For week of Sept. 24:

This week our weather will be just right for fall gardening. What are you waiting for?

* Now is the time to plant for fall. The warm soil will get these veggies off to a fast start.

* Keep harvesting tomatoes, peppers, squash, melons and eggplant. Tomatoes may ripen faster off the vine and sitting on the kitchen counter.

* Compost annuals and vegetable crops that have finished producing.

* Cultivate and add compost to the soil to replenish its nutrients for fall and winter vegetables and flowers.

* Fertilize deciduous fruit trees.

* Plant onions, lettuce, peas, radishes, turnips, beets, carrots, bok choy, spinach and potatoes directly into the vegetable beds.

* Transplant cabbage, broccoli, kale, Brussels sprouts and cauliflower as well as lettuce seedlings.

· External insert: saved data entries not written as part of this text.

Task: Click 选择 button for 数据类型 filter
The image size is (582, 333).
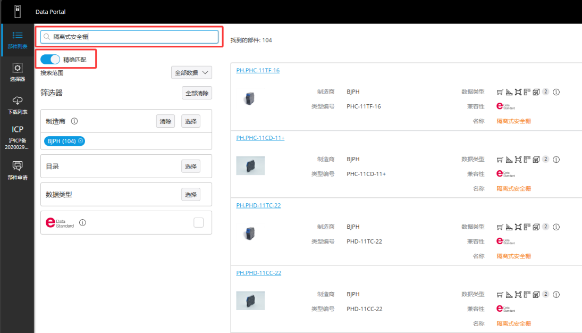Action: click(191, 195)
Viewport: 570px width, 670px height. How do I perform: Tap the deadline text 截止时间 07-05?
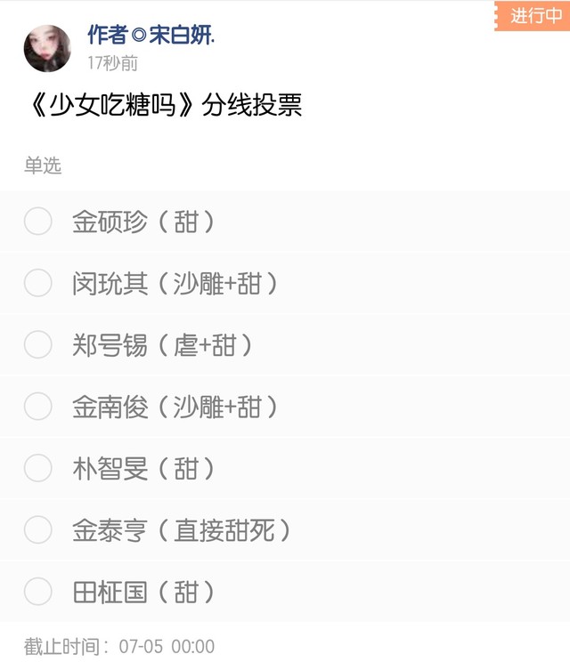click(x=119, y=647)
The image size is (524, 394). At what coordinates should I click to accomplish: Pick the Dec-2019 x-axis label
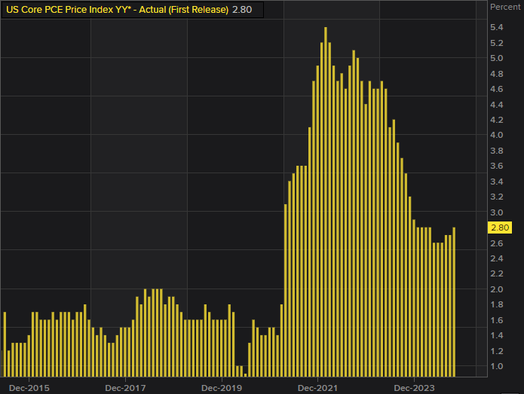coord(222,388)
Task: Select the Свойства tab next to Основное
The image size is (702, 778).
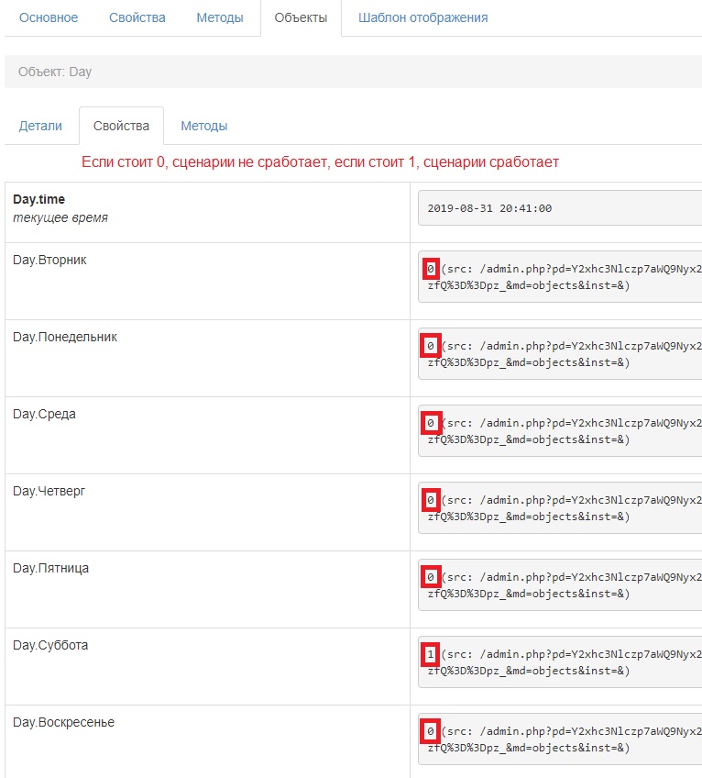Action: [137, 17]
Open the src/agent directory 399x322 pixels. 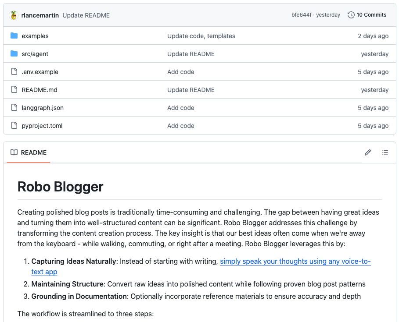(35, 54)
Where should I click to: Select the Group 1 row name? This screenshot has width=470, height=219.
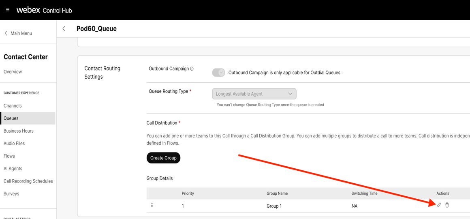[274, 206]
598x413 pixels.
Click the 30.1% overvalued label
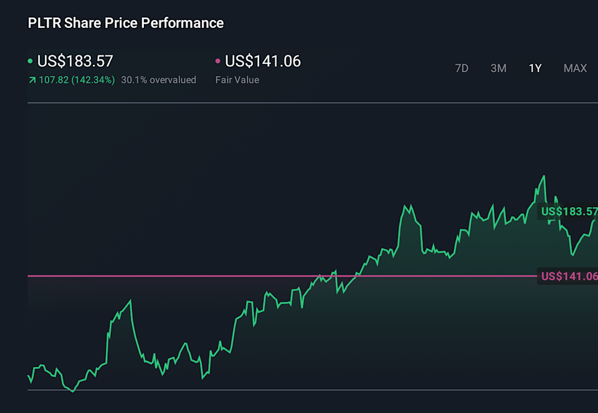158,80
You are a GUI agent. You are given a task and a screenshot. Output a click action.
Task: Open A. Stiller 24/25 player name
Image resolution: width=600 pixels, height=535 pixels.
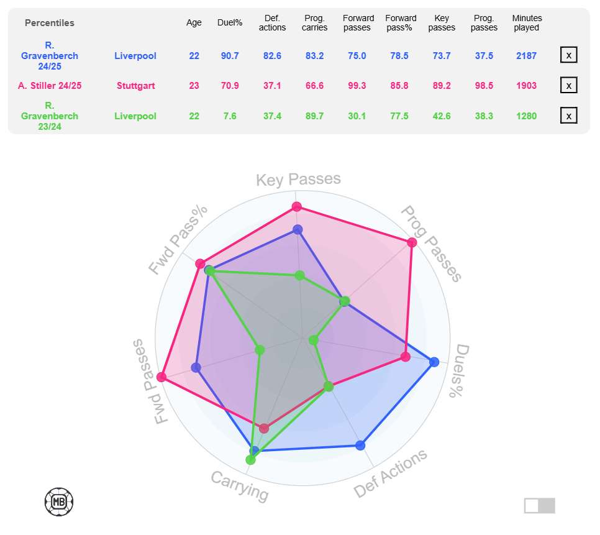pyautogui.click(x=50, y=86)
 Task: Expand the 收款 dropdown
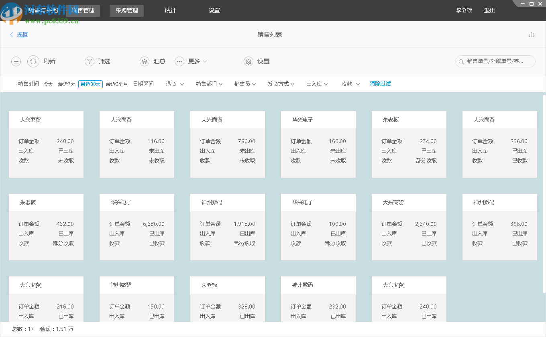350,84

* Sow seeds of California poppies, clarkia and African daisies.

* Transplant cool-weather annuals such as pansies, violas, fairy primroses, calendulas, stocks and snapdragons.

* Divide and replant bulbs, rhizomes and perennials. That includes bearded iris; if they haven’t bloomed in three years, it’s time to dig them up and divide their rhizomes.

* Dig up and divide daylilies as they complete their bloom cycle.

* Divide and transplant peonies that have become overcrowded. Replant with “eyes” about an inch below the soil surface.

* Late September is ideal for sowing a new lawn or re-seeding bare spots.